Ex premier e ministro degli Esteri del Qatar, HBJ, come è chiamato da molti, è considerato l'artefice dell'ascesa globale dell'emirato

Nel Golfo lo chiamano semplicemente HBJ. Tre lettere che bastano a identificarlo nei palazzi del potere di Doha, nei consigli di amministrazione delle grandi banche europee e nei salotti della finanza internazionale. Dietro l'acquisto di Villa Certosa, la residenza simbolo di Silvio Berlusconi a Porto Rotondo, dovrebbe infatti esserci Hamad bin Jassim bin Jaber Al Thani (per ora la conferma sugli acquirenti avuta dal Corriere si limita al solo nome della famiglia), ex primo ministro del Qatar, ex ministro degli Esteri e uomo chiave della trasformazione dell'emirato in una delle potenze economiche più influenti del pianeta.

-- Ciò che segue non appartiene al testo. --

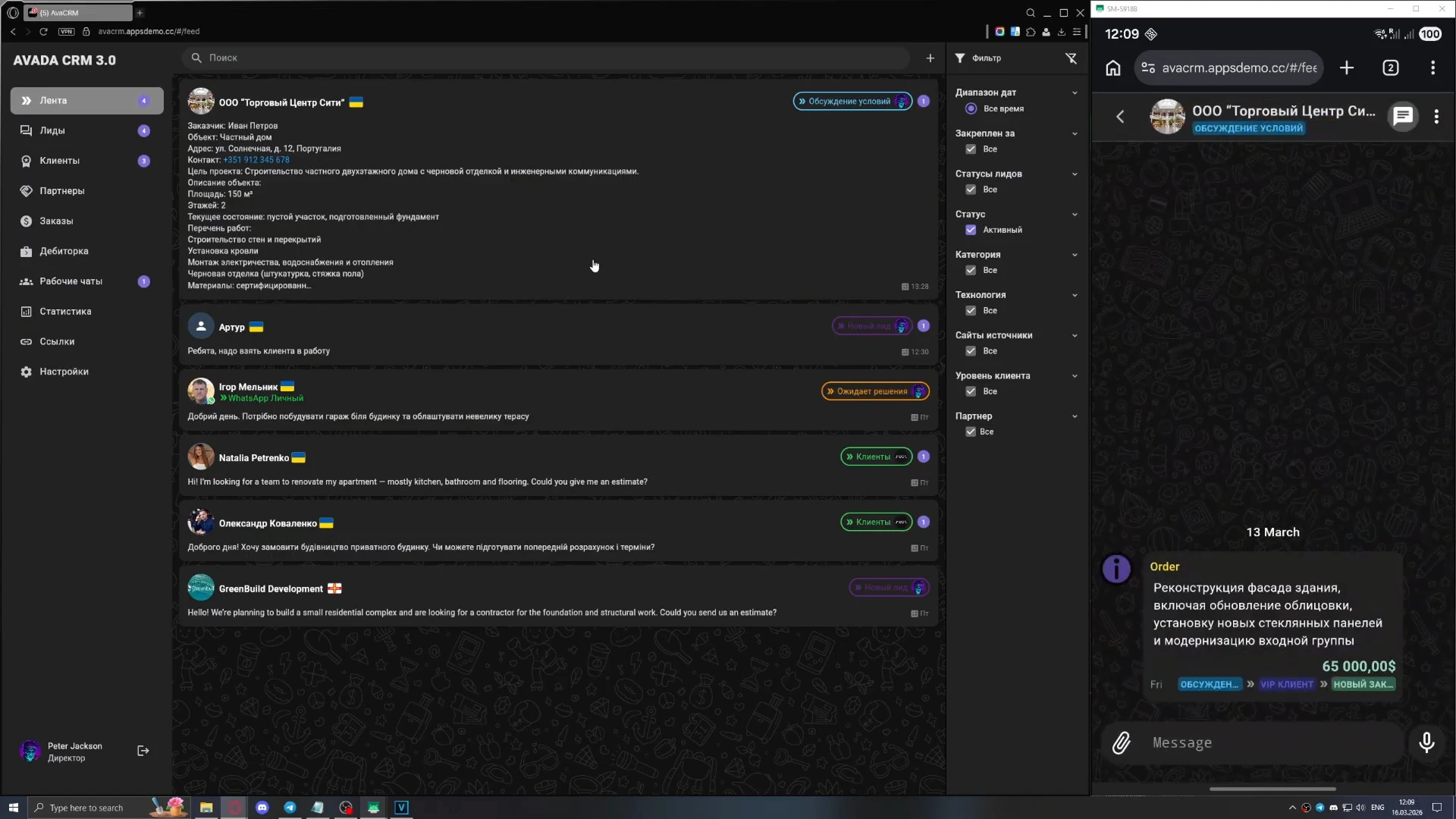This screenshot has width=1456, height=819.
Task: Open the Лиды sidebar section
Action: pos(52,130)

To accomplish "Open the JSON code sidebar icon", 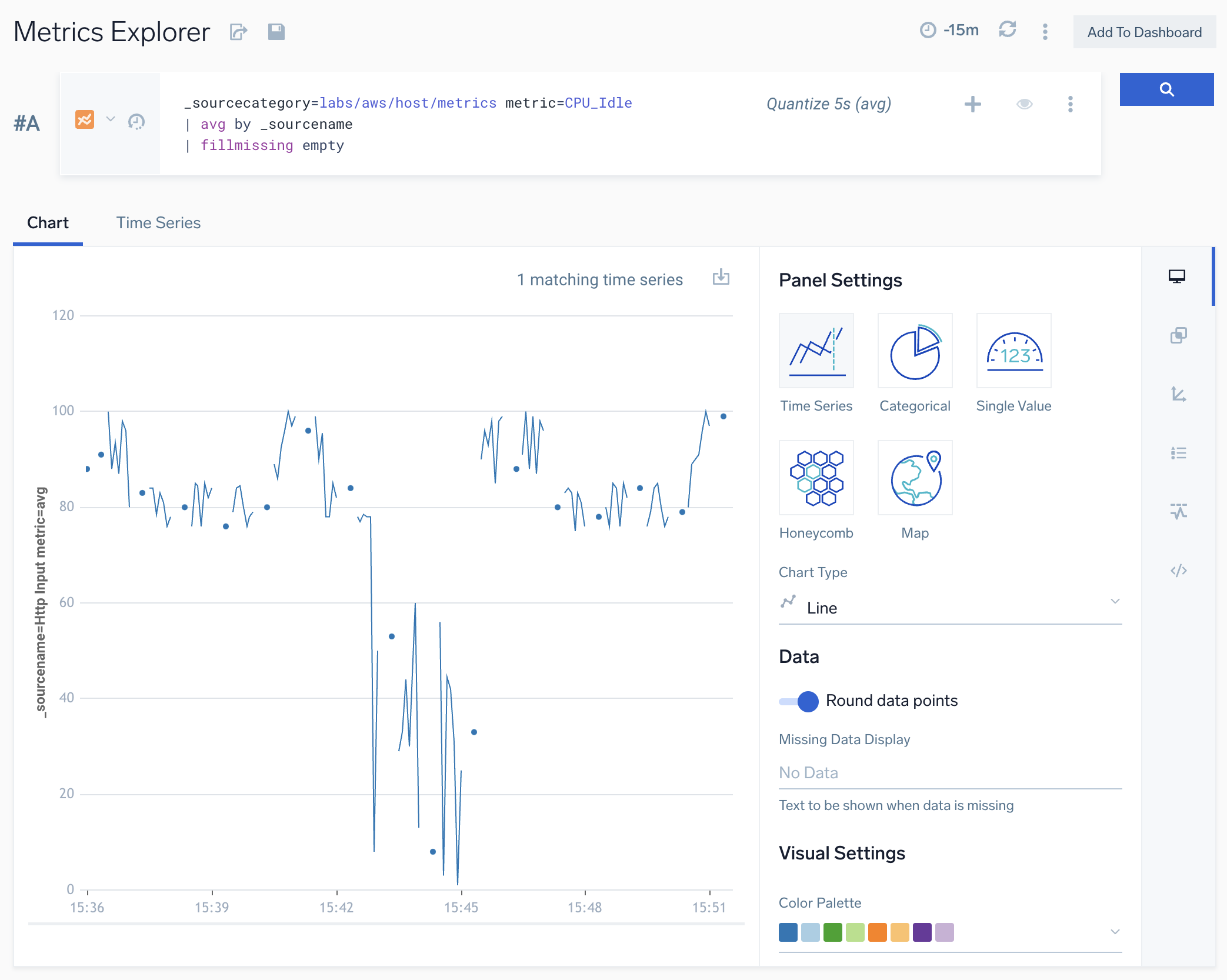I will tap(1178, 571).
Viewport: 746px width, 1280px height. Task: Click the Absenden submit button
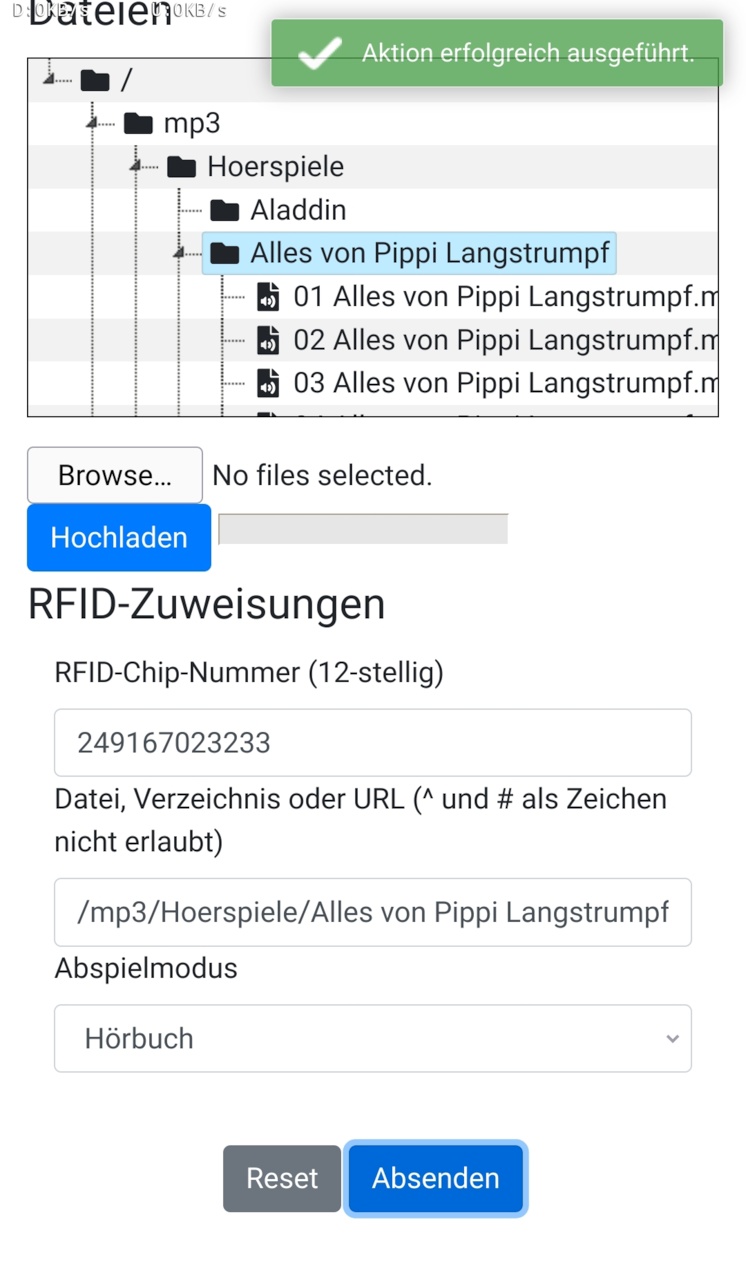pyautogui.click(x=436, y=1178)
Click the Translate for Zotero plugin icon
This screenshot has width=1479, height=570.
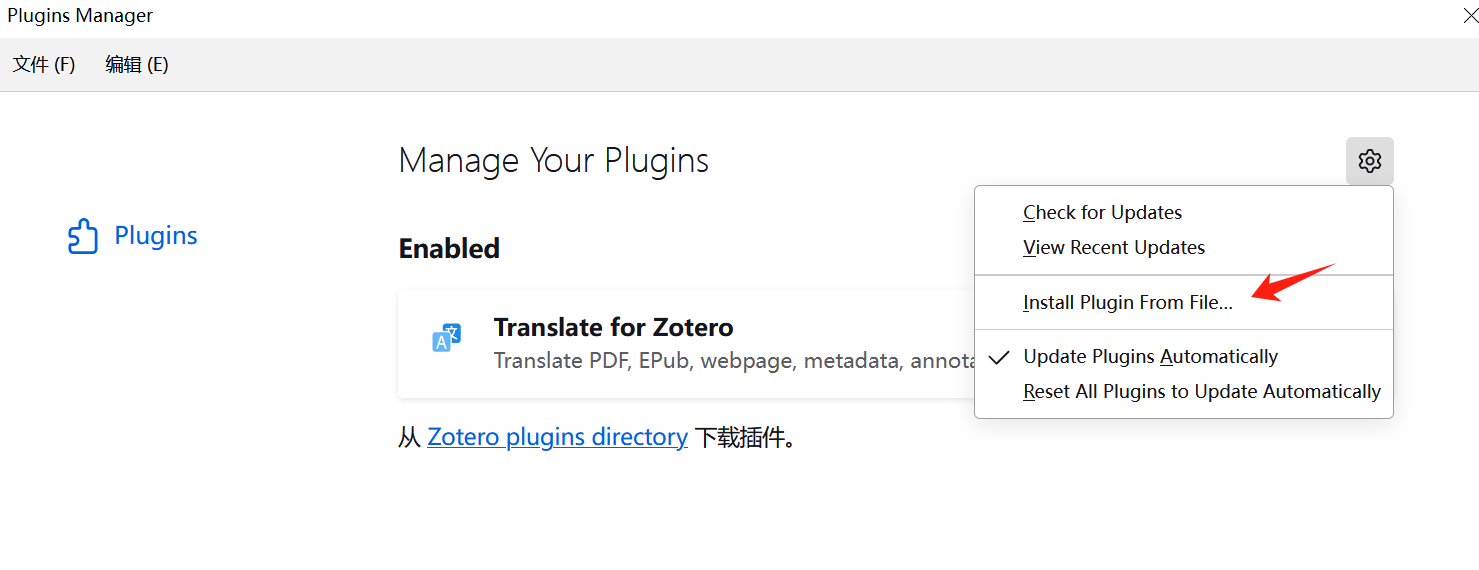click(x=447, y=338)
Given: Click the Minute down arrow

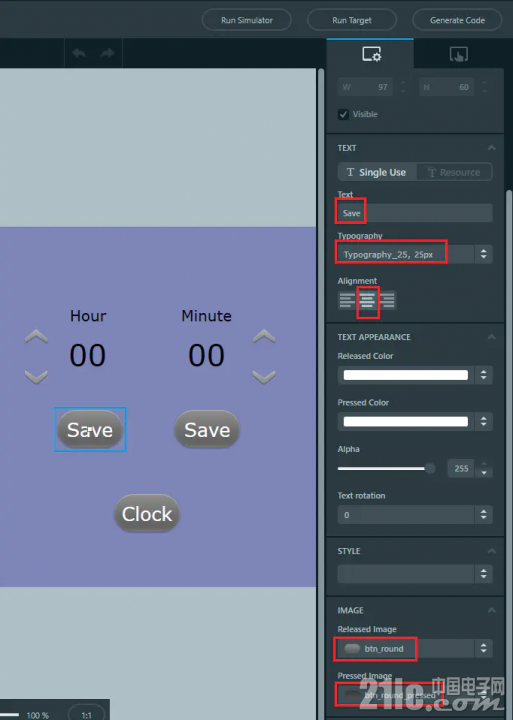Looking at the screenshot, I should [264, 377].
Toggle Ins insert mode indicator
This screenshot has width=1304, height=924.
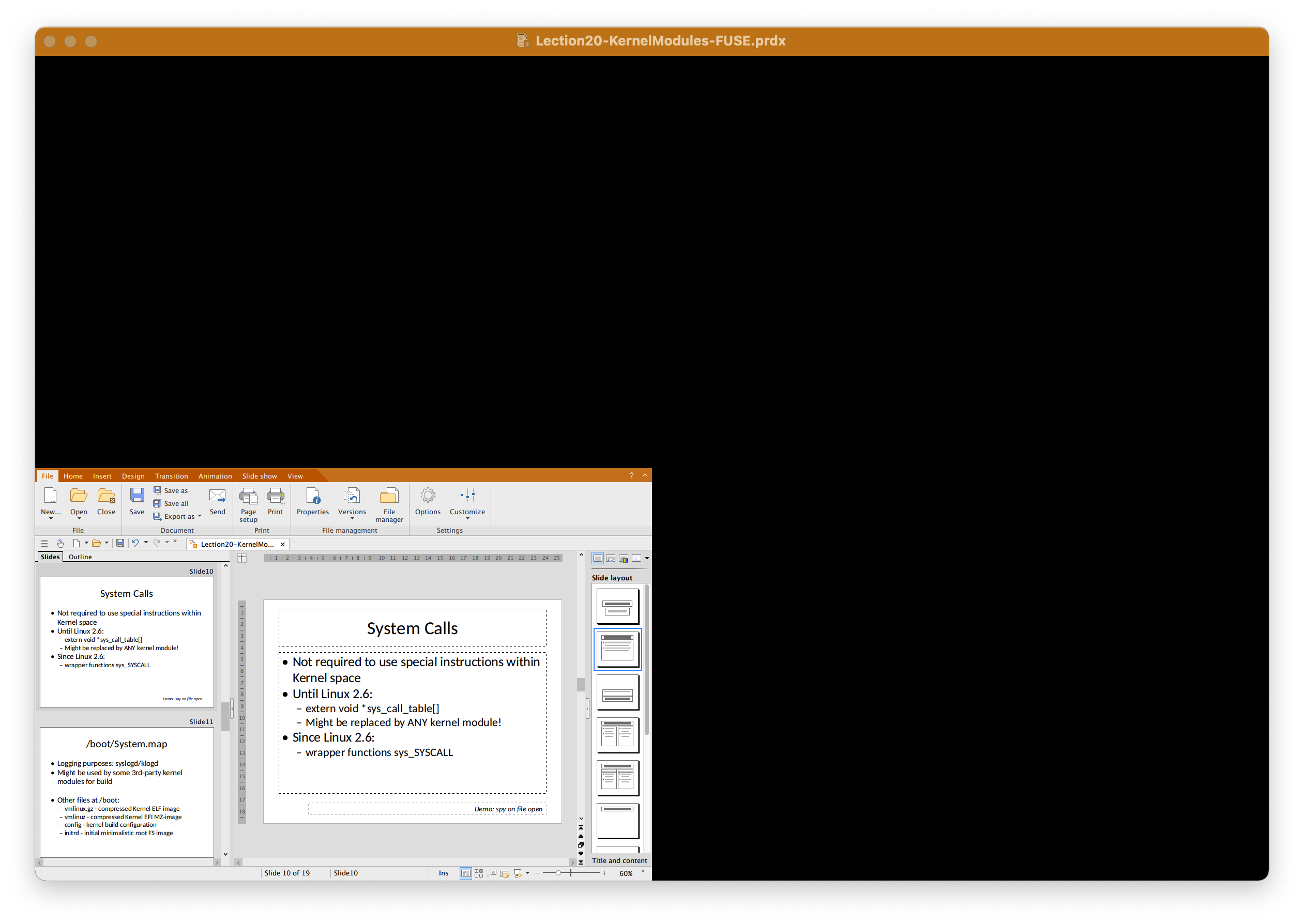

A differenza di altri membri della famiglia reale, HBJ non è diventato celebre per il lusso ostentato o per la mondanità. La sua fama nasce da un'altra caratteristica: la capacità di fare affari e costruire relazioni. Quando lasciò il governo nel 2013, dopo l'ascesa al trono dell'attuale emiro Tamim bin Hamad Al Thani, Reuters lo definì «il manager dell'ascesa del Qatar sulla scena globale». Una sintesi efficace per un uomo che per oltre vent'anni è stato contemporaneamente diplomatico, negoziatore, investitore e stratega.